— start Selected passage —

Re: Debugging scsi abort handling ?

All of lore.kernel.org
 help / color / mirror / Atom feed

From: Hannes Reinecke <hare@suse.de>
To: Finn Thain <fthain@telegraphics.com.au>
Cc: Paolo Bonzini <pbonzini@redhat.com>,
	Hans de Goede <hdegoede@redhat.com>,
	Bart Van Assche <bvanassche@acm.org>,
	SCSI development list <linux-scsi@vger.kernel.org>,
	Robert Elliot <elliot@hp.com>
Subject: Re: Debugging scsi abort handling ?
Date: Fri, 29 Aug 2014 12:30:26 +0200	[thread overview]
Message-ID: <54005642.8050805@suse.de> (raw)

— end Selected passage —
— start Data section —

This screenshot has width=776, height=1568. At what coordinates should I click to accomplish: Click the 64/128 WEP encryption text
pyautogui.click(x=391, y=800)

— end Data section —

■ Objective 1 ■
Using the message header, answer these questions.
(a) Who sent the message?
(b) On what date was it sent?
(c) Which mailing list is copied on it?
■ Objective 2 ■
Reproduce the part of the message header that begins at the words "All of lore.kernel.org", and stop after "Subject: Re: Debugging scsi abort handling ?".

■ Right answer 1 ■
(a) Hannes Reinecke <hare@suse.de>
(b) Fri, 29 Aug 2014
(c) SCSI development list <linux-scsi@vger.kernel.org>

■ Right answer 2 ■
All of lore.kernel.org
 help / color / mirror / Atom feed

From: Hannes Reinecke <hare@suse.de>
To: Finn Thain <fthain@telegraphics.com.au>
Cc: Paolo Bonzini <pbonzini@redhat.com>,
	Hans de Goede <hdegoede@redhat.com>,
	Bart Van Assche <bvanassche@acm.org>,
	SCSI development list <linux-scsi@vger.kernel.org>,
	Robert Elliot <elliot@hp.com>
Subject: Re: Debugging scsi abort handling ?